Like your neighbors in the New Orleans area, you regularly drive to work, school, church, shops and other places. While practicing defensive and alert driving is a good way to minimize your chances of having a car accident, you may eventually find yourself in the middle of one. If your accident results in serious injuries or extensive property damage, you may want to seek compensation from whomever caused the accident.
What if you were partly to blame, though? Louisiana law uses a comparative fault approach to personal injury matters that involve negligence. To be sure you receive adequate compensation for your bodily and financial injuries, you must understand how your actions may affect your claim.
The elements of negligence
Many personal injury cases proceed on a negligence theory. To prove someone acted negligently, you must establish four elements:
- The individual owed you a duty of care
- The individual breached his or her duty
- The individual’s actions caused your injuries
- You suffered some type of compensable harm
Motorists have a general duty to drive responsibly. If they fail to do so, they not only breach their duty, but they often put others in danger.

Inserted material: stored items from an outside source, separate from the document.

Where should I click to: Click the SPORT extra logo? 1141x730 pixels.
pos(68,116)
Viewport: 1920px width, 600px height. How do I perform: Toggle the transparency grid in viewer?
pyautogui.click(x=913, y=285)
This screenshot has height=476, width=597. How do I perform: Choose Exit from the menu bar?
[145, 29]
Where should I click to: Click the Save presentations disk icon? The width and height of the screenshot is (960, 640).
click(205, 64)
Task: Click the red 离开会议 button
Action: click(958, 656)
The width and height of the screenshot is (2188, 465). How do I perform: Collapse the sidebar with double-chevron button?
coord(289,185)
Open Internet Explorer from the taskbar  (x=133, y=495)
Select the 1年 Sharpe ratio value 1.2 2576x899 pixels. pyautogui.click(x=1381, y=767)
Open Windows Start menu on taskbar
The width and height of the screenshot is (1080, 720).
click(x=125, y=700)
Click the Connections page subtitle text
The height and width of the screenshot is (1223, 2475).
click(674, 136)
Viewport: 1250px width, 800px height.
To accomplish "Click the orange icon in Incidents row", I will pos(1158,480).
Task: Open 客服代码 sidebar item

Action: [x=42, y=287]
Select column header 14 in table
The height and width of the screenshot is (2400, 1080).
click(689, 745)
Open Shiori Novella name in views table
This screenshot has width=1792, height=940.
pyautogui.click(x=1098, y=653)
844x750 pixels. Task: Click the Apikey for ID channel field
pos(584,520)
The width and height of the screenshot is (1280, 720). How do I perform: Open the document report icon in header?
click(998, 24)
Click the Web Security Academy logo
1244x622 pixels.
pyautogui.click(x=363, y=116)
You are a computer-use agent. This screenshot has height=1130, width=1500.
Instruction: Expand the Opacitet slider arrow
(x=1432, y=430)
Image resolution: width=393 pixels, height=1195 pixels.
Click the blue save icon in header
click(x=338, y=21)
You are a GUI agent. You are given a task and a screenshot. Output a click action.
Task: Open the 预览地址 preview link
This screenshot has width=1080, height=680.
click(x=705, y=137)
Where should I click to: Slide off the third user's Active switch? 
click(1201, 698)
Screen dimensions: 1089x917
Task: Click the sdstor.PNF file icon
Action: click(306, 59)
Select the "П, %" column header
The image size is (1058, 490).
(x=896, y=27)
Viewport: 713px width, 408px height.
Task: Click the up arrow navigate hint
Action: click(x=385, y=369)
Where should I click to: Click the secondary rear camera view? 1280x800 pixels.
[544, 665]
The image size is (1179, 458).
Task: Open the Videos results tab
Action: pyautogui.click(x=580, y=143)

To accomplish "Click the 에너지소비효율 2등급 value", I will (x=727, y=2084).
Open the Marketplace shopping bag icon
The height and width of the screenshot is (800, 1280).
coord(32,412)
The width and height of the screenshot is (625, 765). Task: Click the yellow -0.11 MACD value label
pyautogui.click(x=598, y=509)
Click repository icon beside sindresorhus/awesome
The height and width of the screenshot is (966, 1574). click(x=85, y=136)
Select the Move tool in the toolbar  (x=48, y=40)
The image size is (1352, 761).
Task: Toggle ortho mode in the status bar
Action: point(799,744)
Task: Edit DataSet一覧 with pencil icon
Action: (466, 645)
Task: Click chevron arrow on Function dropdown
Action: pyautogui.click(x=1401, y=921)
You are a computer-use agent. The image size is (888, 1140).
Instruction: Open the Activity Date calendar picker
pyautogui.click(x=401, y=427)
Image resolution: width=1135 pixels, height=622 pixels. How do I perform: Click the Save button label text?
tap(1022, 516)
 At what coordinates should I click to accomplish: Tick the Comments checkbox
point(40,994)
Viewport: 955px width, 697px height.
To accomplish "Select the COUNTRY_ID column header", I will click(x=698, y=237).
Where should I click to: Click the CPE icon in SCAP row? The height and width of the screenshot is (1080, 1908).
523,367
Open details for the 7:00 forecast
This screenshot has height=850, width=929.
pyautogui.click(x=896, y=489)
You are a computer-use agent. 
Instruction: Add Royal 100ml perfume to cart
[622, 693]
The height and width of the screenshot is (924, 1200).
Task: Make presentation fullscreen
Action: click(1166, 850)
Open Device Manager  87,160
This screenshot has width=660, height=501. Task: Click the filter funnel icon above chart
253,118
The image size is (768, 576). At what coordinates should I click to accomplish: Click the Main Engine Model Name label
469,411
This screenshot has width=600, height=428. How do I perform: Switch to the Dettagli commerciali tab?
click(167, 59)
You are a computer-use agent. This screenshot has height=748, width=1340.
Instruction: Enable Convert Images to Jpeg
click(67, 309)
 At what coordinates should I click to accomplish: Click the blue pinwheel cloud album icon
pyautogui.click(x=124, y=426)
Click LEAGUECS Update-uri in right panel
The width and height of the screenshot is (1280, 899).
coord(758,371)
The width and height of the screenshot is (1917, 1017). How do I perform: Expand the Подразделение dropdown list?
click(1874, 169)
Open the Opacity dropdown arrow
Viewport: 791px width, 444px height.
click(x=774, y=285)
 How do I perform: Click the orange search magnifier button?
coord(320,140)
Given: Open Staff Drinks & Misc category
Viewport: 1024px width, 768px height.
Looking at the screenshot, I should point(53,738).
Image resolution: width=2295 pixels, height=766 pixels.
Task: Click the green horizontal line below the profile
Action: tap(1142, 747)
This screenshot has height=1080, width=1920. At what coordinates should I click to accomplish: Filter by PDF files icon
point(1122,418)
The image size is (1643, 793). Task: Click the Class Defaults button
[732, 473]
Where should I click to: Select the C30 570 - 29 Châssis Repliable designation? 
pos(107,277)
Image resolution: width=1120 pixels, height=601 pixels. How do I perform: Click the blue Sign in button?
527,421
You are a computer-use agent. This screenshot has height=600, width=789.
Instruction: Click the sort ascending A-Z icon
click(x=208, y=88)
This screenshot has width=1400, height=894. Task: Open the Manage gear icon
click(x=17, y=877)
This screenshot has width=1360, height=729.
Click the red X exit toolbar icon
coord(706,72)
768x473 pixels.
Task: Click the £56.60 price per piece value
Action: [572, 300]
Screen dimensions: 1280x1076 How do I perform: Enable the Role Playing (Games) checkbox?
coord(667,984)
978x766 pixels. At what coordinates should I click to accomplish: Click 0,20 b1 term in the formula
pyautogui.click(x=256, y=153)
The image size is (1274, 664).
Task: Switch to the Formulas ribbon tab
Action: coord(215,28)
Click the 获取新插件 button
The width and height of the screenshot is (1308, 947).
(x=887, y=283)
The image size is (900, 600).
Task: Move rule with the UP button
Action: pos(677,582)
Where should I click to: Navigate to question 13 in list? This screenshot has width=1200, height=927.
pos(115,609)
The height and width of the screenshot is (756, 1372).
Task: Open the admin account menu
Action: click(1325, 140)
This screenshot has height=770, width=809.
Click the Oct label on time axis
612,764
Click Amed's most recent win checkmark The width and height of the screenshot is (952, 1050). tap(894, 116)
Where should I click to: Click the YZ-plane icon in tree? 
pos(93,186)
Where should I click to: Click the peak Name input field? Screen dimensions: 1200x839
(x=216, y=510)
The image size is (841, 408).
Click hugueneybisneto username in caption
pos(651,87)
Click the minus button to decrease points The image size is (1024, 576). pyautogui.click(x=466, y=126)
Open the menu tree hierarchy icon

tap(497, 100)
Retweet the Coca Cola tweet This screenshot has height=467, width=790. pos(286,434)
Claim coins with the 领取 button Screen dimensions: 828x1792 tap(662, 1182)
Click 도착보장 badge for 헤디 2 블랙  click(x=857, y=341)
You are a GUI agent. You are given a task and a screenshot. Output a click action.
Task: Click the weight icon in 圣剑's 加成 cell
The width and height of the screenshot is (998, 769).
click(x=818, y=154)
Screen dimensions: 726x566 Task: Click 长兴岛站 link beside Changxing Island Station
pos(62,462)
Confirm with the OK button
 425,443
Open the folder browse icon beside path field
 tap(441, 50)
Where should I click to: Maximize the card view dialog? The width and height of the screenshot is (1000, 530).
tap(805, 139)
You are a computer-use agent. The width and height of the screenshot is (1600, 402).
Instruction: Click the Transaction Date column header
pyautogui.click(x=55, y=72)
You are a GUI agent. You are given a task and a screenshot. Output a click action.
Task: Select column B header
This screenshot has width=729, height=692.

The comparative fault standard
Louisiana’s comparative fault standard addresses the causation element of a personal injury claim. That is, the law assigns fault on a percentage basis. For example, a distracted driver may have proceeded through a stop sign and hit your stopped vehicle. If your vehicle was over the stopping line, though, you may be somewhat responsible for the accident. As such, your financial award may decrease according to your percentage of fault.
If you have suffered a life-changing injury because of someone else’s negligence, you may receive an onslaught of bad news. However, the good news is even if you were partly to blame for your injuries, Louisiana law likely still allows you to pursue some compensation. This fact may put your mind at ease as you begin your recovery journey.